Não se deve chamar ainda abundância a esse nível de vida mínimo, mas a nenhum povo ou grupo deve ser permitido passar fome ou perecer de doenças que se podem prevenir.
A Educação Fundamental tem como objectivo instruir, não só as crianças mas também os adultos. Segundo o Senador Brookes, caso se deixem permanecer na ignorância as actuais gerações adultas, teremos de adiar por uma geração os efeitos da Educação Fundamental.
O relatório da Unesco refere-se aos planos de desenvolvimento económico das regiões atrasadas, dizendo que a Unesco está interessada neles na parte em que se relacionam com os planos para a Educação Fundamental, ou em que mesmo a tornam possível. Salienta o relatório que nenhum dos termos – desenvolvimento económico e educação fundamental – pode esperar pelo outro. Seria muito simples dizer: “Eduquem-se os povos e depois desenvolvam-se as terras“; ou, ao contrário: “Desenvolvam-se os recursos do país e depois com eles pagaremos a educação do seu povo“. Mas ambas estas posições doutrinárias são insustentáveis no mundo de hoje.

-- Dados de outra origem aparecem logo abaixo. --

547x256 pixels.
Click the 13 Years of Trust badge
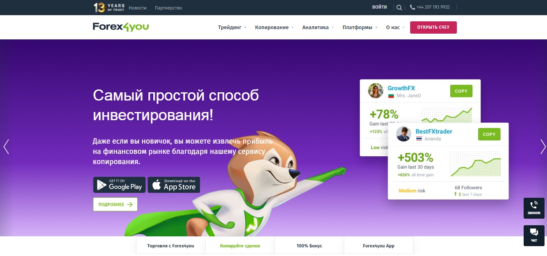coord(109,7)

Com efeito, a Unesco parte do princípio que a Educação Fundamental, tem que ser acompanhada de um nível de vida mínimo e correspondente desenvolvimento económico, mas o desenvolvimento económico, industrial e agrícola, não pode dar rendimento se não quando os obreiros, do mais simples ao mais qualificado, tenham um mínimo de habilitações literárias e técnicas.
Já neste jornal e noutros chamámos a atenção para a personalidade do Dr. Julien Huxley, Presidente da Unesco, e dissemos como foi dos primeiros colonialistas a ver e a expôr claramente a interdependência de três factores principais no desenvolvimento dos povos atrasados: instrução-saúde-nível de vida, este último ligado à industrialização e produção agrícola, que portanto devem ter desenvolvimento concomitante com a saúde e a instrução.
É-nos grato afirmar que também nesta Colónia tem havido pessoas com responsabilidades que sabem ver assim os problemas ligados ao da instrução e a importância desta como base de qualquer plano sanitário ou económico.
É o caso do Dr. Aires Pinto Ribeiro no “Programa da Acção Sanitária e Profilática”, publicado pela Direcção de Serviços de Saúde. Nele se fala na instrução e se preconizam os livros onde se devem ensinar coisas úteis, prevendo-se ao mesmo tempo o desenvolvimento económico suficiente para, andando os nativos vestidos, calçados e bem alimentados, poderem mais fácilmente evitar a doença.
Isto demonstra que vão tendo fim as ideias do século XVIII sobre a felicidade do selvagem livre vivendo no meio da natureza ou a crença na felicidade dos outros proveniente da bem aventurada ignorância.